*Set problem 1*
List every age the narrator gives in the bowhunting story.

MY NAME IS BEN. I’m a blue-collar logger, outfitter and coon dog man who loves God, family and country, and I have Booneritis.
We all have our own passions and goals. Each of us gets a different type of satisfaction from hunting and we should support each other, from meat hunters to trophy hunters to the youngsters looking for their own place in the woods. When I was new to bowhunting, my goals were different. Rut now, with many seasons under my belt, the thing that excites me most is taking free-ranging, Boone and Crockett-class whitetails. I’m not a greedy horn hunter; I’m just a man who likes to pit himself against the odds.
My joy comes not from simply filling a tag but from the experience of chasing an animal as rare as a “Booner.” My choice of weapon is a bow, which adds to the challenge. I started bowhunting at the age of 14 in Ohio, where I’ve lived all my life. I’m now 37, but at the age of 27 my life changed forever when it came to whitetail hunting.
It was then that I had my first chance to hunt a Boone and Crockett buck, a giant nine-point typical that grossed 184 inches. I remember that hunt like it was yesterday. The feeling that came over me the first time I saw that buck feeding in a soybean field in July was the greatest rush I had ever experienced. I spent countless evenings trying to catch him on video and it created a new passion–staying undetected and learning a single buck’s habits and weaknesses.
One evening I watched the buck use a small fence gap to get to the bean fields, and even though the surrounding trees were small, I had to try to get close. So I mustered up the nerve to move in to a mere 75 yards of his half-acre bedding area. I waited for a windy day to hang my stand and used an old fencerow and a deep ditch to conceal my approach. I positioned the stand so I could climb up out of the ravine into the stand, never crossing a good deer trail. I only trimmed and moved brush when it was windy, and I stashed the cut branches in the ditch so I would not tip the buck off. I waited for a cold front with a north wind and an early rising moon to put the buck on his feet early enough for a shot. Luckily, I only had to wait two days. On October 23 I got my chance.

*Records provided*
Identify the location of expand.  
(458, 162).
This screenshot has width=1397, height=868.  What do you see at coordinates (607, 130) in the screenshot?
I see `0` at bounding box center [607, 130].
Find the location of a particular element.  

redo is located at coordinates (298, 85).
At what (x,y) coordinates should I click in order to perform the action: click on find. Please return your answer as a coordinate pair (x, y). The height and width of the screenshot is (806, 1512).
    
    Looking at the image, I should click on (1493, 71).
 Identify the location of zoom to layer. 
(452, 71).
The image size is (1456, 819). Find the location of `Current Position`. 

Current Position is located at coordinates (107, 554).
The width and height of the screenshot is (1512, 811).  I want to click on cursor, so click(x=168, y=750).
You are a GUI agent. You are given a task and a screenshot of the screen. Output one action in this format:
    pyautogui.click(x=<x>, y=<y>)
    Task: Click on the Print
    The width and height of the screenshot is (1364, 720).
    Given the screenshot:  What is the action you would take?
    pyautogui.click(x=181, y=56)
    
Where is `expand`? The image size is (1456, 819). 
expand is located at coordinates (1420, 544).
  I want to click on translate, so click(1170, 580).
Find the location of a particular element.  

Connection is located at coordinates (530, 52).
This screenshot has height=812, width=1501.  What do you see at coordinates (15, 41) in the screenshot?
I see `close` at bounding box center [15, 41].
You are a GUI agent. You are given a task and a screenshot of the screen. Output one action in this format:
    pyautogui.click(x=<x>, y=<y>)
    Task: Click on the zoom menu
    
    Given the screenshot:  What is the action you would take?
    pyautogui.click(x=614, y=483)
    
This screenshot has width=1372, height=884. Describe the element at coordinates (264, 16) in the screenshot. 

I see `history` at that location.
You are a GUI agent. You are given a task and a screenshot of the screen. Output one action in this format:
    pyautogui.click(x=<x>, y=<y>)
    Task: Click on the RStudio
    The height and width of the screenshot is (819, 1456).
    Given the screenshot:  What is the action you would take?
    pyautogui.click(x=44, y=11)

*Set problem 2*
Put the records, from their first line through the line containing "The width and height of the screenshot is (1512, 811).", into a Markdown table with the columns Number and Record line. Leave out blank lines.

*Exercise output 1*
- 14
- 37
- 27

*Exercise output 2*
| Number | Record line |
|---|---|
| 1 | Identify the location of expand.   |
| 2 | (458, 162). |
| 3 | This screenshot has width=1397, height=868.  What do you see at coordinates (607, 130) in the screenshot? |
| 4 | I see `0` at bounding box center [607, 130]. |
| 5 | Find the location of a particular element.   |
| 6 | redo is located at coordinates (298, 85). |
| 7 | At what (x,y) coordinates should I click in order to perform the action: click on find. Please return your answer as a coordinate pair (x, y). The height and width of the screenshot is (806, 1512). |
| 8 |     Looking at the image, I should click on (1493, 71). |
| 9 |  Identify the location of zoom to layer.  |
| 10 | (452, 71). |
| 11 | The image size is (1456, 819). Find the location of `Current Position`.  |
| 12 | Current Position is located at coordinates (107, 554). |
| 13 | The width and height of the screenshot is (1512, 811).  I want to click on cursor, so click(x=168, y=750). |